**Saved data entries**
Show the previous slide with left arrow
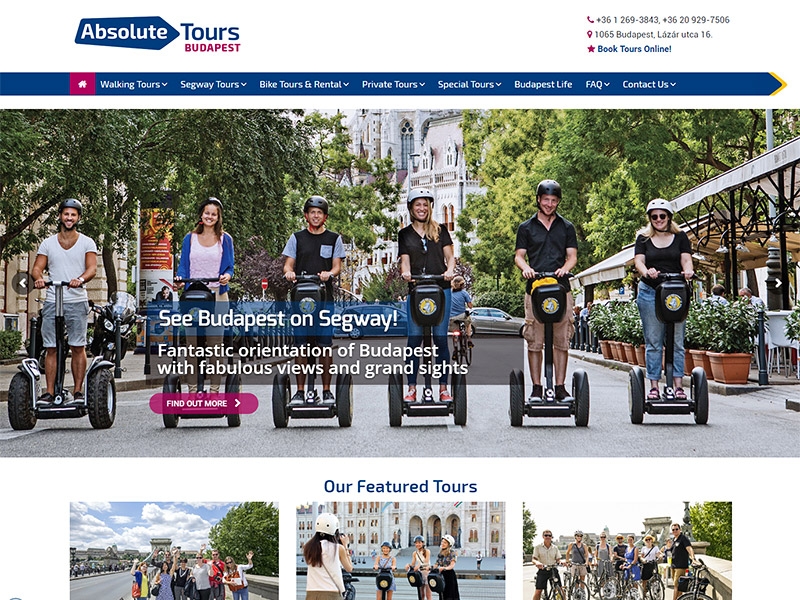The width and height of the screenshot is (800, 600). tap(22, 283)
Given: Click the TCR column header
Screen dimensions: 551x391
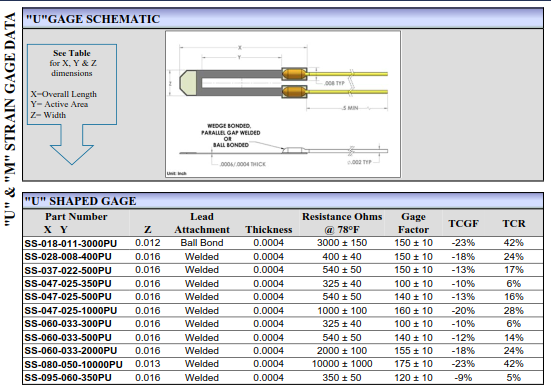Looking at the screenshot, I should click(513, 223).
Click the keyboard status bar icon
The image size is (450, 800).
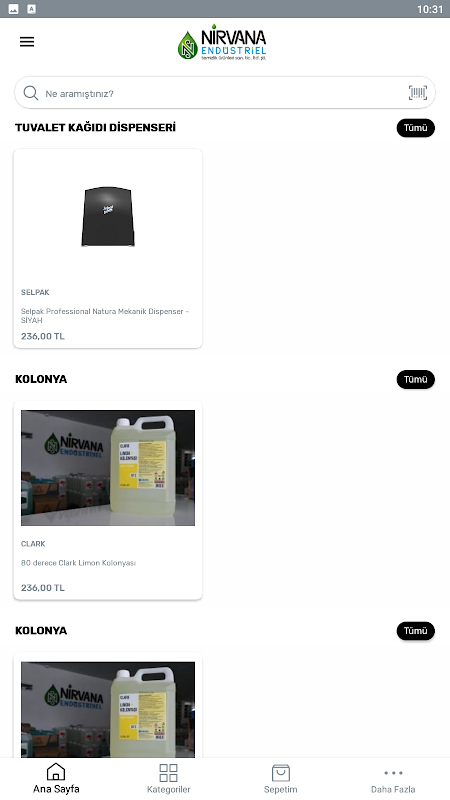coord(32,9)
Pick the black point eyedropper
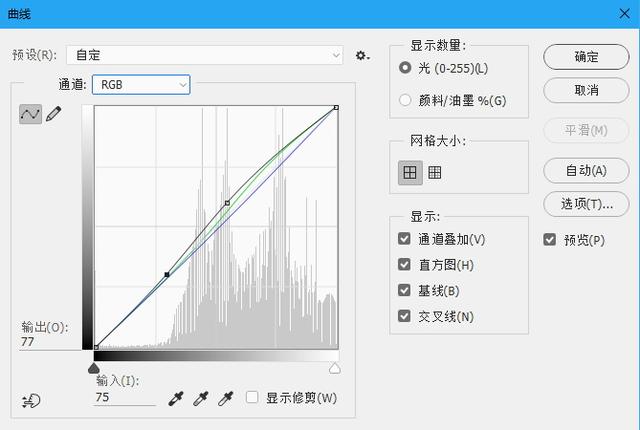This screenshot has width=640, height=430. [x=177, y=398]
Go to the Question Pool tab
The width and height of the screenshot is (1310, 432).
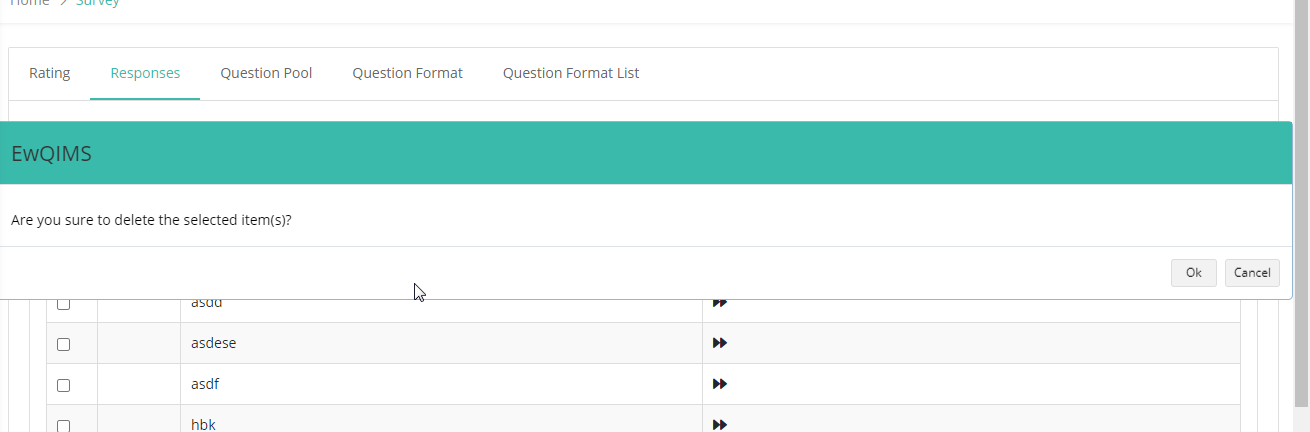coord(266,73)
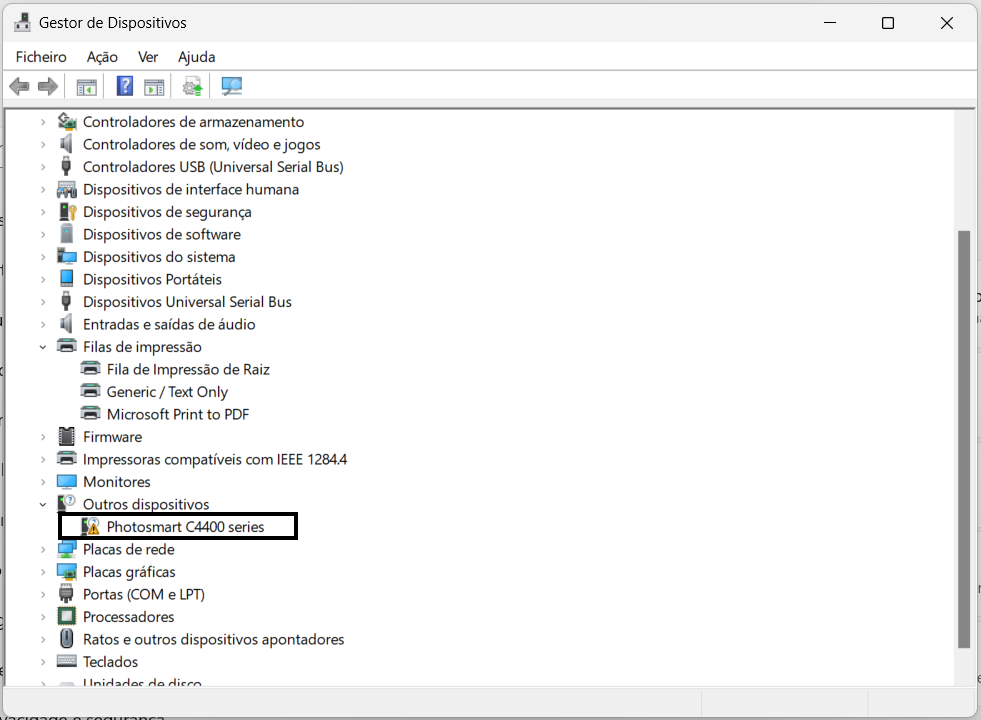The image size is (981, 720).
Task: Open the Ação menu
Action: coord(101,57)
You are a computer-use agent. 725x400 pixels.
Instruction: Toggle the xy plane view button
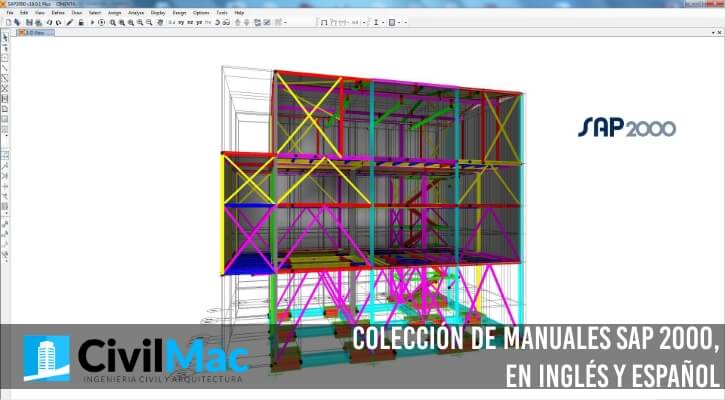coord(183,22)
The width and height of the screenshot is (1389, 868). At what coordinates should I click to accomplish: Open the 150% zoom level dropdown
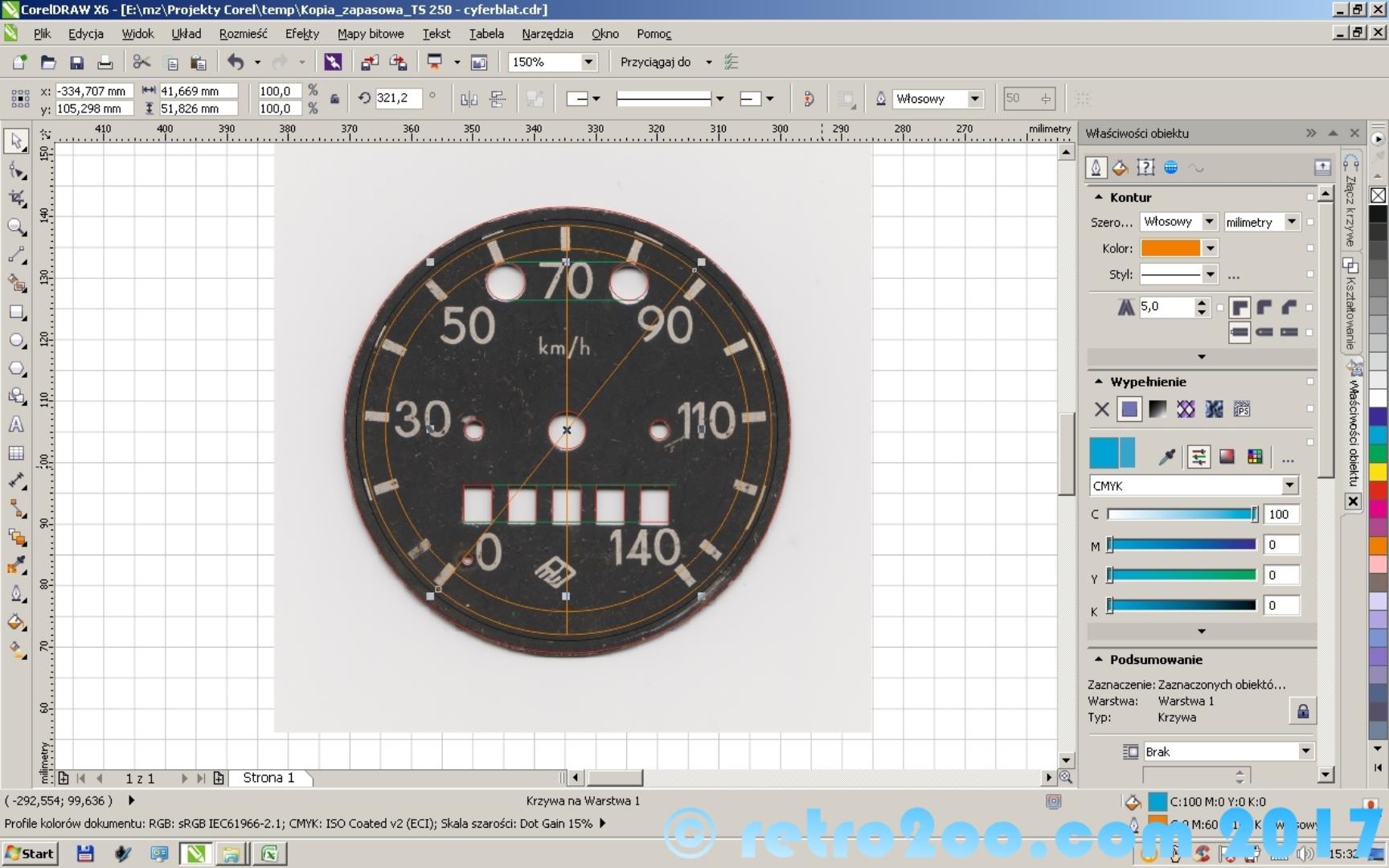tap(588, 63)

**YOUR GOAL**
Take the line containing "The width and height of the screenshot is (1310, 432)." and every line after it up to the end of the data, and write them out exactly, without the pictures.

**COMPLETED EXERCISE**
The width and height of the screenshot is (1310, 432).
coord(266,73)
The image size is (981, 720).
Task: Open the Ação menu
Action: coord(101,57)
You are a computer-use agent. 725x400 pixels.
Instruction: Toggle the xy plane view button
coord(183,22)
The width and height of the screenshot is (1389, 868). At what coordinates should I click to accomplish: Open the 150% zoom level dropdown
tap(588, 63)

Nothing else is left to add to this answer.